International

Khatami’s Honour, St Andrews Shame

Today, at St Andrews, Mohammad Khatami is to be made an honorary doctor of laws by Sir Menzies Campbell, the university’s chancellor.

The National Union of Students has called for the invitation to be withdrawn, unless Ahmad Batebi, a student jailed in 1999 during a pro-democracy protest, is freed.

However, the University of St Andrews Student Association – a body which is not affiliated to the NUS – couldn’t care less. Indeed, they’ve come out as strong supporters of the honouring of Khatami, and produced a snivelling apologia for the man, and the crimes of his regime. Their argument, in summary, is:

– that Khatami was never that powerful, and therefore that he bears no responsibility for the crimes of his government; and

– in any case, he was an important reformist and progressive force in the Iranian state.

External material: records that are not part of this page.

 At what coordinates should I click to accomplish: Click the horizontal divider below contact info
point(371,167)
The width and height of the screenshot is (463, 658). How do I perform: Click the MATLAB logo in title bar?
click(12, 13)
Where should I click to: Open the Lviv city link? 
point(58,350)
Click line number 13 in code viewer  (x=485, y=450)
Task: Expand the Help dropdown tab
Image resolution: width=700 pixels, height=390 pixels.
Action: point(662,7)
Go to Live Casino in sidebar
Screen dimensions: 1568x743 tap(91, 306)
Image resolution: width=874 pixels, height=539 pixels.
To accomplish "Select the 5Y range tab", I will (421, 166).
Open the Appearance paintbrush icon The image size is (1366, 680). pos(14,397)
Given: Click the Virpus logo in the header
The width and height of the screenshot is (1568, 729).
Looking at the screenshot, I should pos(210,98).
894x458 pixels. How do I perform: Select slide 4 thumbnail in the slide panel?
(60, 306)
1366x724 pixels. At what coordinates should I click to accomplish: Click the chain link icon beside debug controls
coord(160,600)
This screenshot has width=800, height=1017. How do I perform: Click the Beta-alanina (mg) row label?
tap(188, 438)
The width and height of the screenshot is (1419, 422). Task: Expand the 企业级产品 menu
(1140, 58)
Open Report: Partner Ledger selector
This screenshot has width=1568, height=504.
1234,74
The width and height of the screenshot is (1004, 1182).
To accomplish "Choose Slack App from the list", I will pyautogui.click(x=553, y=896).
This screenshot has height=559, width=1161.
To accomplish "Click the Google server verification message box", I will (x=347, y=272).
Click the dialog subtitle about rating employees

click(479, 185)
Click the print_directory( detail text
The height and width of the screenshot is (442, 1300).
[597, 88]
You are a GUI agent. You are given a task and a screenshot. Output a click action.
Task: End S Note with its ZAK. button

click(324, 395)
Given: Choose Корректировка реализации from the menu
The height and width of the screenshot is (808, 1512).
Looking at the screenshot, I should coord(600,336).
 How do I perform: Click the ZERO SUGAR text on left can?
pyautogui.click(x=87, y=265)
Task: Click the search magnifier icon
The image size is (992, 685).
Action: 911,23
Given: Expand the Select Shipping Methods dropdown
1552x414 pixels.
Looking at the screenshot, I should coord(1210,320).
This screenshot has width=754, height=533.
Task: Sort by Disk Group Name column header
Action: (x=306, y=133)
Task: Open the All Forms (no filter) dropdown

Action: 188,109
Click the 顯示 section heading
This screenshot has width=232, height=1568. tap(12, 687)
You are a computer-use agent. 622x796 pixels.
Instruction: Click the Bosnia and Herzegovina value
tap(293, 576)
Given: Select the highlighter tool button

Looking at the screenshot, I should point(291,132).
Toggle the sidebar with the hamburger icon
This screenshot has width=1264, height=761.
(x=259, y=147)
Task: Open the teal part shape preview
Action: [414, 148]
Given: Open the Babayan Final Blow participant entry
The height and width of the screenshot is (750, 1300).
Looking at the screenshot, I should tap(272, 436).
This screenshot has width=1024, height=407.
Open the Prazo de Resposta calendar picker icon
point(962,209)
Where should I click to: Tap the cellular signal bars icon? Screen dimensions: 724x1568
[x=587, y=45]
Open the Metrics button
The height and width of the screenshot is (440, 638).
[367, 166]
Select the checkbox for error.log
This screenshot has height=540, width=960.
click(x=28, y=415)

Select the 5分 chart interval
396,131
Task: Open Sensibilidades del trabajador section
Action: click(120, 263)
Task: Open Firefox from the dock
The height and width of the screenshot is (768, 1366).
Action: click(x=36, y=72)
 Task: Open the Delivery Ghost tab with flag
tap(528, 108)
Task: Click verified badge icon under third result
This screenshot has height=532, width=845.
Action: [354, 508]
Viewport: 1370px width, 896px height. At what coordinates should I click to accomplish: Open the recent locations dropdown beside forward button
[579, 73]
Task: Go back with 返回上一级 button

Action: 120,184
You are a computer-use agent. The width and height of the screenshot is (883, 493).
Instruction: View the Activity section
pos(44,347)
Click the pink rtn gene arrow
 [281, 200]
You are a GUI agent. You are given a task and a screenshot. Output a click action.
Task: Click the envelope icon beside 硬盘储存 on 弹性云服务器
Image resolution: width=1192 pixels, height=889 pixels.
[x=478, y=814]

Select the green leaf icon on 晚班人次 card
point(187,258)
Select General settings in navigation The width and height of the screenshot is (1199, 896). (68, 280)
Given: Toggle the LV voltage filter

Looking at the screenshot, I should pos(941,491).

Writing in The Blanket, Maryam Namazie considers the incoherence and ignorance of the SASA position:

Giving a theocrat a degree in secular law and doing so ‘considering global tensions relating to. faiths’ that incidentally he and his regime have been instrumental in creating is like giving PW Botha or FW De Klerk honorary degrees in race relations in recognition of their efforts to encourage inter-race dialogue!

Nothing could be more offensive, not only to those of us who have fled or lost loved ones to this vile regime but also to the innumerable who have lost lives and limbs to Islamists everywhere.

It asserts that Mr Khatami was never the ‘highest ranking political or judicial authority in the land, and held minimal influence…’ Clearly, this is untrue. Saying so is a deliberate attempt at whitewashing his role in the crimes of the Islamic regime of Iran. Power sharing mechanisms in a government, however dictatorial, do not mean that the executive role lacks power.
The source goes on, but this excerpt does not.